Reading a byte stream into ArrayBuffers

Given a readable byte stream, read the entire thing into memory:
async function socket_readAll(rbs) {
  const views = [];

  while (true) {
    const buff = new ArrayBuffer(1024);
    await rbs.pull(buff);

    if (rbs.state === "closed") {
      break;
    }
    views.push(rbs.read());
  }

  return views;
}
The processing model here, for a socket stream, is quite different than for read(2)-in-a-threadpool. Here, when rbs.pull(buff) is called, buff is transferred to newAB as before, but newAB is simply set aside for later. The real work comes in using the epoll(7) mechanism to wait for notification that the socket has data available. Once this signal fires, the underlying source will do several things. First, read the data into newAB, with
recv(rbs@[[fd]], newAB, newAB.byteLength, 0);

(where recv(2) is essentially equivalent to read(2), apart from working only on sockets and accepting other flags which we do not use here). Second, switch on the return value of recv(2):

If the return value is EAGAIN or EWOULDBLOCK, restart the process of waiting for a notification from epoll(7), and do nothing else.
If the return value is some other negative value, set the stream to errored, and release the backing memory of newAB.
If the return value is zero, set the stream to closed, and release the backing memory of newAB.
If the return value of recv(2) was less than newAB.byteLength, transfer newAB to newNewAB which has the appropriate byte length (thus releasing the extra memory).
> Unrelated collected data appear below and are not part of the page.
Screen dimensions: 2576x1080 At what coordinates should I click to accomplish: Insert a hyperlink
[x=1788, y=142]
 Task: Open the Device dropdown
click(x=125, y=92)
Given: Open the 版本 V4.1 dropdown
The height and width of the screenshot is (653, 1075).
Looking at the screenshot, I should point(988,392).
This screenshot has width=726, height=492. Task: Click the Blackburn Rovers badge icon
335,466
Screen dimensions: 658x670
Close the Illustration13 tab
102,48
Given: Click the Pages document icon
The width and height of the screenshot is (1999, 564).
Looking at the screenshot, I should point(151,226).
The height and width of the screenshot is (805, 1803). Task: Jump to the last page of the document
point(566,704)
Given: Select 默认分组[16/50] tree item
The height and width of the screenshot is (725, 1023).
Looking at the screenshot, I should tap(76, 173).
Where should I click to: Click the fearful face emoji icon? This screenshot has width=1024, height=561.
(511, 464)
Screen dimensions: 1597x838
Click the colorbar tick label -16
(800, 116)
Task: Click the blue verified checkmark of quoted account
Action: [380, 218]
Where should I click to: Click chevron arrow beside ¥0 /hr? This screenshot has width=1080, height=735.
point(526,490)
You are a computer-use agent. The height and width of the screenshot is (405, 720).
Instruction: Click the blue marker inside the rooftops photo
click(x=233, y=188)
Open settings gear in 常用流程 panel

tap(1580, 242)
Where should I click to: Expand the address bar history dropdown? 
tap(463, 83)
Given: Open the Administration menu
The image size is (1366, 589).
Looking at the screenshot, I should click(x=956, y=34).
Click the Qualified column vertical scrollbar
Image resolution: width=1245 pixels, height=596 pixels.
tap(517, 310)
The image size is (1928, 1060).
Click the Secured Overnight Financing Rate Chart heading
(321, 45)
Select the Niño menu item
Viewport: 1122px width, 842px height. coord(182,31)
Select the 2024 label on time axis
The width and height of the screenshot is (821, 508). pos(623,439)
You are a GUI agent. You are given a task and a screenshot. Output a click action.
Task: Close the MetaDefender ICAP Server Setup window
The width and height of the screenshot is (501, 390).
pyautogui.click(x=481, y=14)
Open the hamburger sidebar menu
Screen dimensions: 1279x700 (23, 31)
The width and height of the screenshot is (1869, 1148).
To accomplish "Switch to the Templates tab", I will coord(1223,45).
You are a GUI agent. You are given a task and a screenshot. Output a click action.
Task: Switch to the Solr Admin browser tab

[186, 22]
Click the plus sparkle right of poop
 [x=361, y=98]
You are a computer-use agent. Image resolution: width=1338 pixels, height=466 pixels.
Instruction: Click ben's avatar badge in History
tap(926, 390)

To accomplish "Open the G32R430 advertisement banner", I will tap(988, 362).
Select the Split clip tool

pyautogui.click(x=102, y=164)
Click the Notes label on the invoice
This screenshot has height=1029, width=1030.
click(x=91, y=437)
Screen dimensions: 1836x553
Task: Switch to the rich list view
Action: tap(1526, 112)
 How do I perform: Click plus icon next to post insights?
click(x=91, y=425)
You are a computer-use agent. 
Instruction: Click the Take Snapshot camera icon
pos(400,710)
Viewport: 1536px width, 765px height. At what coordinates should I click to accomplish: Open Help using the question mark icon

The next call to rbs.read() will return newNewAB.
If the return value of recv(2) was exactly newAB.byteLength, the next call to rbs.read() will return newAB.

Finally, in all the cases except EAGAIN/EWOULDBLOCK, the source should resolve the promise returned by rbs.pull.
There are several interesting things to note here:

Since we cannot take advantage of implementation-specific knowledge about our stream, like we did for file streams, we cannot read all of the data into the same buffer. Even if we knew the total size (for example from a Content-Length header) and preallocated an ArrayBuffer of that size, we wouldn't be able to read into that one ArrayBuffer sequentially, because of the way pull transfers its buffer. Only if we got lucky and the first result.bytesLength was equal to the total length would this be possible, and in general we must assume that epoll(7) will notify us about available data before all Content-Length of the bytes are available.
If the chunk size (1024 bytes above) is too small, then extra data will consistently be left in the kernel buffer for at least one more iteration of the loop, and thus what could have been a single chunk gets split across multiple ArrayBuffers.
If the chunk size is too large, then memory will be wasted, as each view ends up being a view onto a subset of a larger buffer, some of which goes unused. This could be avoided by manually transfering each view.buffer into a new backing buffer of the right size, since the author of this code knows that they do not want to reuse the extra memory (e.g. as they would in a pooling strategy).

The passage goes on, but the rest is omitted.